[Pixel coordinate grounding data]
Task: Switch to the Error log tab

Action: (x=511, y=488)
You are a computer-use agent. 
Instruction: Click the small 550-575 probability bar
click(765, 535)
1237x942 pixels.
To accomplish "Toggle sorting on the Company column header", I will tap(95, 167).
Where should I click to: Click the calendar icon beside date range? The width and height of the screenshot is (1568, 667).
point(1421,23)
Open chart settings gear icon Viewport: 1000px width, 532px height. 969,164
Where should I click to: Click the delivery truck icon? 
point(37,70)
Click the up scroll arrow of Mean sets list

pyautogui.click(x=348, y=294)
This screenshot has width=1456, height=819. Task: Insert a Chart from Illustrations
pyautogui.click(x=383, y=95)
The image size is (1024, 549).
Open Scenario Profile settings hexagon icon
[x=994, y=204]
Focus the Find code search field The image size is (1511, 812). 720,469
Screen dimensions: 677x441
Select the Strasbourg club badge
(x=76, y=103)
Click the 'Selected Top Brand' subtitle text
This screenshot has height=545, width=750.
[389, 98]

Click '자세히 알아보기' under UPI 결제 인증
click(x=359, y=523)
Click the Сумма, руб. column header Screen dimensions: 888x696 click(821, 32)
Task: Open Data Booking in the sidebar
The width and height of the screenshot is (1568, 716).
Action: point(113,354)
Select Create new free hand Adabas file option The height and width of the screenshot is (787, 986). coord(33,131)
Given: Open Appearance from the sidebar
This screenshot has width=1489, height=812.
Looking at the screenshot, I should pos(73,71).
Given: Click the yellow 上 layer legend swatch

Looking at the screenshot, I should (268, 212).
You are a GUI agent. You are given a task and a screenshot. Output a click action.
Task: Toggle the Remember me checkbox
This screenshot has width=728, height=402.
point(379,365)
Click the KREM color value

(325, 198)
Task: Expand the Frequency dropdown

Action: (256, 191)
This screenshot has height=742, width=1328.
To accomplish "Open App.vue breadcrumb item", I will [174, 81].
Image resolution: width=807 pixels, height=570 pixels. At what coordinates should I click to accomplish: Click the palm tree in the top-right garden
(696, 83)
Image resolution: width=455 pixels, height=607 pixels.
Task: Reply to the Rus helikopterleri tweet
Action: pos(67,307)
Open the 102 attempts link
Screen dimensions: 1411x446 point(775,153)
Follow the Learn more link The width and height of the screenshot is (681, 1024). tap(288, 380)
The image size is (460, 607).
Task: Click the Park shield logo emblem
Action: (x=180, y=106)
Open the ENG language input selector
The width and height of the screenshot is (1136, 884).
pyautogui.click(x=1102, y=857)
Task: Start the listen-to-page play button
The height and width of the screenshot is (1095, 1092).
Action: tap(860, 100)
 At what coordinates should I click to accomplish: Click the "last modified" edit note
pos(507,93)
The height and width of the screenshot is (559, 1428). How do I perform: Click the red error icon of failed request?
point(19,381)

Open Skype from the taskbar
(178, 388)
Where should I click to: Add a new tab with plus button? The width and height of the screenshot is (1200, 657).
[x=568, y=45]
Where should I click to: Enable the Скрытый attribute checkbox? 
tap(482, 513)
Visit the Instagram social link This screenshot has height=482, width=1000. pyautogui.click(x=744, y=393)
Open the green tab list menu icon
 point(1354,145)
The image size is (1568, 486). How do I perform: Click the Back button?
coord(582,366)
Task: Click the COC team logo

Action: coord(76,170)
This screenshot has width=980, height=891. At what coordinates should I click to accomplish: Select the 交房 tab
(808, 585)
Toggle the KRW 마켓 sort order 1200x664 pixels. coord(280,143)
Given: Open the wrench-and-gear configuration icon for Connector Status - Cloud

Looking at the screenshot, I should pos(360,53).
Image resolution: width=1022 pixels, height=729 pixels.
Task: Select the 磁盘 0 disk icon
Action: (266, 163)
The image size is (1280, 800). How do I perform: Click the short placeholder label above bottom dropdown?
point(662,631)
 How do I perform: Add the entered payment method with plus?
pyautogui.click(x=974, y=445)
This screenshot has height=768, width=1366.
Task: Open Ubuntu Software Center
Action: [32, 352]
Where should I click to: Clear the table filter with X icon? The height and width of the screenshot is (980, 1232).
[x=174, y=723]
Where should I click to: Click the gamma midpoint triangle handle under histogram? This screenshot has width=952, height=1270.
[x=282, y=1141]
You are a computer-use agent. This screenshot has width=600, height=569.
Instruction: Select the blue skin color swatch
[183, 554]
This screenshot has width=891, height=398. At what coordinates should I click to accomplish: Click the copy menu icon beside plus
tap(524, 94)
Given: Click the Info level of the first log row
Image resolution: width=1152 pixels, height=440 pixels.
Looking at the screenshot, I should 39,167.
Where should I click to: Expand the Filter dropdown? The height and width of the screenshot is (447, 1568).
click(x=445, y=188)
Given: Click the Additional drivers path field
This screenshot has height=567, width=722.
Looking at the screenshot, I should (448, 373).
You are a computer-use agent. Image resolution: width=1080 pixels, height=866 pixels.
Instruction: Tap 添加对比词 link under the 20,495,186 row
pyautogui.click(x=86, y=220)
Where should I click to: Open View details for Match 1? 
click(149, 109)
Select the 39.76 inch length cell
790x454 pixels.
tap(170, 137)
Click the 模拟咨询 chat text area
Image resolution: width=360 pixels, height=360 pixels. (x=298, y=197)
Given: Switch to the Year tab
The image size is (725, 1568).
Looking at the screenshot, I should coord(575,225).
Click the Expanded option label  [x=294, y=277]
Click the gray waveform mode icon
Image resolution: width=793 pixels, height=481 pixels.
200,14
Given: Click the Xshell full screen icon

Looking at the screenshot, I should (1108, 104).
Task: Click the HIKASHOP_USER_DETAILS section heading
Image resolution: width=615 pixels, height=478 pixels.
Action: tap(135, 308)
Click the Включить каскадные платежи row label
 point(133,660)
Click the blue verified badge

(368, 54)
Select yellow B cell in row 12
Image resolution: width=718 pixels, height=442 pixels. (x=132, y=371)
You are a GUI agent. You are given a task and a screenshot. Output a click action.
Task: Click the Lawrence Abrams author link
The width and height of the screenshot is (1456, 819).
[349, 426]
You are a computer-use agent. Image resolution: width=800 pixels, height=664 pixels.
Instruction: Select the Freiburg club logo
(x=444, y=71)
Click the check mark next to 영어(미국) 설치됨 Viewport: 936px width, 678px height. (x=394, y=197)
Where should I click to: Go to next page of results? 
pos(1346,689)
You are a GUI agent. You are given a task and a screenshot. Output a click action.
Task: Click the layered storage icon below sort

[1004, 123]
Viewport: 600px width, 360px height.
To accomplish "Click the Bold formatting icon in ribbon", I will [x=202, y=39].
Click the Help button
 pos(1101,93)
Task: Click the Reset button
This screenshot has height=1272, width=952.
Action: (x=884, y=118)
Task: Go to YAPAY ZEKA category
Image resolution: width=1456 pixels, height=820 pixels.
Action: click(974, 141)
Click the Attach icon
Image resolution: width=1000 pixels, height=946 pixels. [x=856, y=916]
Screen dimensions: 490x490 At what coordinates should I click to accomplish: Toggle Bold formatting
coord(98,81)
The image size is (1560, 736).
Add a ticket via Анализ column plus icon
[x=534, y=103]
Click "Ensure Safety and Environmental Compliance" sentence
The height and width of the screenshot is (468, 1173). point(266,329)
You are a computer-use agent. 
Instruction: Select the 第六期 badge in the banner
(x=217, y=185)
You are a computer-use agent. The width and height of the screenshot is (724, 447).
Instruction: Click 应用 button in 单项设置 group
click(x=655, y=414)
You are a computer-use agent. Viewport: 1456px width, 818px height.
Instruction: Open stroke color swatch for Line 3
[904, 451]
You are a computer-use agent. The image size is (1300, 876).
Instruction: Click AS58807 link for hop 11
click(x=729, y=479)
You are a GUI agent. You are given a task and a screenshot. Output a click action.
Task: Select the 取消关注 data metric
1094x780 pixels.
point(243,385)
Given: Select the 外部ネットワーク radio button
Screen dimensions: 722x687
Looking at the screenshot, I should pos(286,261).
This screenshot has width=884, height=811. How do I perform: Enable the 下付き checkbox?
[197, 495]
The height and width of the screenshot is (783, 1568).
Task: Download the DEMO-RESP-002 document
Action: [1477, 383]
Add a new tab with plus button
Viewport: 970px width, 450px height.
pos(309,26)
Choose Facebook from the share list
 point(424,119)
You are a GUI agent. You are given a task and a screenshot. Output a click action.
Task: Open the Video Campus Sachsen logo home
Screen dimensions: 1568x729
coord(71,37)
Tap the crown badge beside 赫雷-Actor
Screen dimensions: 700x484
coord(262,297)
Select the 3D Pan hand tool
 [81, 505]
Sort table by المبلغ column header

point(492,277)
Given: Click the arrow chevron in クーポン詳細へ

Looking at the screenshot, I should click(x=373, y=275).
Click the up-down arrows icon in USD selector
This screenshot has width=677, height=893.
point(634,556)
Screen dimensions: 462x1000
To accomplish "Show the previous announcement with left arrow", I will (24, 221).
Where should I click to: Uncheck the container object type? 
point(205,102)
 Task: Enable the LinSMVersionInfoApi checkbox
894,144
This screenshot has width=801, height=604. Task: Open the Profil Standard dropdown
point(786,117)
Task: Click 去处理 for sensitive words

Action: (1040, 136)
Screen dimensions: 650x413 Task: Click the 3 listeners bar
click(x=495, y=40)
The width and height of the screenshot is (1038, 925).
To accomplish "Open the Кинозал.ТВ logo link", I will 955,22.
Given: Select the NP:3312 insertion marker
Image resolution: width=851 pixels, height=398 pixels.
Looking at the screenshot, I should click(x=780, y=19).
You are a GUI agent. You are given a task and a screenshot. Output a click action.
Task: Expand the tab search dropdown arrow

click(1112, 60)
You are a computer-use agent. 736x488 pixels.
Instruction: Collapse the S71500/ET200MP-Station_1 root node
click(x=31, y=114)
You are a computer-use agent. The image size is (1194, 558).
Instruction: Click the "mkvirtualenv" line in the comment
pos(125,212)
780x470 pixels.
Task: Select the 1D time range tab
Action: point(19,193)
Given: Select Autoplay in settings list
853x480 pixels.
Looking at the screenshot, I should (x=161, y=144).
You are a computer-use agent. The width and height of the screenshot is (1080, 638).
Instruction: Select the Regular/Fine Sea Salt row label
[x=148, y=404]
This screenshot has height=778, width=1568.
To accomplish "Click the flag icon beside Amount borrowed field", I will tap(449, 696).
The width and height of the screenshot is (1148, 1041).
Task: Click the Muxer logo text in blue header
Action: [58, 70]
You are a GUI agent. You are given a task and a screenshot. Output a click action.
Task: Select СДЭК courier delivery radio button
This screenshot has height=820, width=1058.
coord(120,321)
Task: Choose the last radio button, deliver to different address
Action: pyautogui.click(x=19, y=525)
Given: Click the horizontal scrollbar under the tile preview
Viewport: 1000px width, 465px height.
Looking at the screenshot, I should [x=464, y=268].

**EXERCISE**: After locating the line that contains "Open chart settings", please copy exactly every line from the start of the records through it, and nothing else.

**RESULT**:
Task: Switch to the Error log tab

Action: (x=511, y=488)
You are a computer-use agent. 
Instruction: Click the small 550-575 probability bar
click(765, 535)
1237x942 pixels.
To accomplish "Toggle sorting on the Company column header", I will tap(95, 167).
Where should I click to: Click the calendar icon beside date range? The width and height of the screenshot is (1568, 667).
point(1421,23)
Open chart settings gear icon Viewport: 1000px width, 532px height. 969,164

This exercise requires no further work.